Cabaret : Willkommen

Cabaret : Willkommen

Reportée en raison de la pandémie et après, à n’en pas douter, de nombreuses heures de travail et de répétitions, la pièce Cabaret, produite par le Théâtre du Trident rayonne enfin sur les planches de la salle Octave-Crémazie du Grand Théâtre de Québec. Cette œuvre phare du siècle dernier, présentée à Broadway et adaptée au cinéma par Bob Fosse en 1972, est ici orchestrée par le metteur en scène Bertrand Alain qui a su raviver la flamme de cette comédie musicale et lui conserver son cachet des années 1930 à Berlin.

L’Américain Clifford Bradshaw (Gabriel Cloutier-Tremblay), un écrivain fauché en recherche d’inspiration, débarque à Berlin la veille du Jour le l’An et y fait la rencontre de l’Allemand Ernst Ludwig (Simon Lepage) qui le guidera dans la capitale et l’entraînera dans ses affaires louches. Son périple l’amène à fréquenter le Kit Kat Klub où règne une ambiance festive et voluptueuse, et où l’excentrique Sally Bowles (Sarah Villeneuve-Desjardins), la vedette de la place, viendra bouleverser son univers. Leur relation évolue au milieu de la montée inexorable du nazisme qui se referme comme une toile d’araignée sur le couple et les autres protagonistes de l’histoire.

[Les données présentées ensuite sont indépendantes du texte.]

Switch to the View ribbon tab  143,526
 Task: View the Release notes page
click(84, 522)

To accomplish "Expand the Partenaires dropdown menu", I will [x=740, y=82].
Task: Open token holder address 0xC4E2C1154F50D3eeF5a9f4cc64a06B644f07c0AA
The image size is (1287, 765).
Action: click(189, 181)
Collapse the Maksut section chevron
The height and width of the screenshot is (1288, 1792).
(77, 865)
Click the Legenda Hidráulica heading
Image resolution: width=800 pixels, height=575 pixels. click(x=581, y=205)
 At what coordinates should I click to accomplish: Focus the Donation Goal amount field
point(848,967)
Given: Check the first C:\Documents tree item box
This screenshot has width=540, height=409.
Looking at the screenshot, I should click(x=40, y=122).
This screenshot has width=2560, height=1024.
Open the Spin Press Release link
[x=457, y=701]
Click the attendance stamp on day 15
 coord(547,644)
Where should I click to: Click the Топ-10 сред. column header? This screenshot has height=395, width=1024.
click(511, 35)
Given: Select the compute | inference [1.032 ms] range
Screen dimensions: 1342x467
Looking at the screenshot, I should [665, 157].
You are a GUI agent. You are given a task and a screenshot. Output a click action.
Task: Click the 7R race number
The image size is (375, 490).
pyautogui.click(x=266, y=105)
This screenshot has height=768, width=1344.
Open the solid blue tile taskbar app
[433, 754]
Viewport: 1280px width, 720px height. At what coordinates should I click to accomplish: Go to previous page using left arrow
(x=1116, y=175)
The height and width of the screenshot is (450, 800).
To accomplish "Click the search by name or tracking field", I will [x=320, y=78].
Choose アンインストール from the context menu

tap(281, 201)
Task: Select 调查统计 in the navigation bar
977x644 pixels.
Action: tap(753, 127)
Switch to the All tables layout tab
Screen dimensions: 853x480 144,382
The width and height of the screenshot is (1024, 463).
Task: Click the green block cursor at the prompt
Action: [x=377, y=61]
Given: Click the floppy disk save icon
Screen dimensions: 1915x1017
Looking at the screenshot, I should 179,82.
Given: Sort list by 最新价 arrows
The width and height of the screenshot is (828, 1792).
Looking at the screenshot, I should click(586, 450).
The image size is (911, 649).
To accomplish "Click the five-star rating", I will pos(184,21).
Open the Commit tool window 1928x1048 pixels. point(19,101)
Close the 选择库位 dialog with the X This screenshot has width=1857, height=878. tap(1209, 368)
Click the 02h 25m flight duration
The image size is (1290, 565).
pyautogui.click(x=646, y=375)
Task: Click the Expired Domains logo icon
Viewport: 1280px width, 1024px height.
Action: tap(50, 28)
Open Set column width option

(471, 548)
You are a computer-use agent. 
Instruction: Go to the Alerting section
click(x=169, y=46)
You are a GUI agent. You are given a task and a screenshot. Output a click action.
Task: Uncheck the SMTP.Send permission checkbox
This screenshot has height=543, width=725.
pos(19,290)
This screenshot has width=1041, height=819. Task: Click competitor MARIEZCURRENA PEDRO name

Sarah Villeneuve-Desjardins, crédit Stéphane Bourgeois

Le numéro d’ouverture de la pièce est flamboyant. Emcee (Vincent Roy), le maître de cérémonie du club, est tout simplement époustouflant. Son jeu, sa voix, sa gestuelle, bref, sa performance est généreuse et complètement intégrée au propos. Six musiciennes et musiciens en direct interprètent avec brio les célèbres chansons de la comédie musicale. Celles-ci ont été traduites en français, ce qui surprend de prime abord. Les traductions sont cependant fidèles à l’esprit de la pièce et permettent de goûter la subtilité du texte. Les transitions entre les dialogues et les parties chantées sont fluides et amenées avec douceur par le petit orchestre sous la direction de Sébastien Champagne. Les partitions chorales sont fort justes et certaines d’entre elles sont profondément touchantes.

Les chorégraphies de Harold Rhéaume font honneur à la production. Elles sont suggestives à souhait, amusantes et suffisamment complexes pour que le public adhère aux numéros. Bien que les quatre danseuses du Kit Kat Klub soient de calibre inégal, on doit souligner le travail considérable que les comédiennes Gabrielle Ferron, Gaïa Cherrat Naghshi, Sophie Thibeault et Maude Boutin St-Pierre ont dû accomplir pour endosser la peau de ces personnages. Le fait par ailleurs que la performance des quatre jeunes femmes soit variable, que leur taille et leur morphologie soient diversifiées rehausse l’aspect fragile et populaire de la proposition en la teintant de vulnérabilité.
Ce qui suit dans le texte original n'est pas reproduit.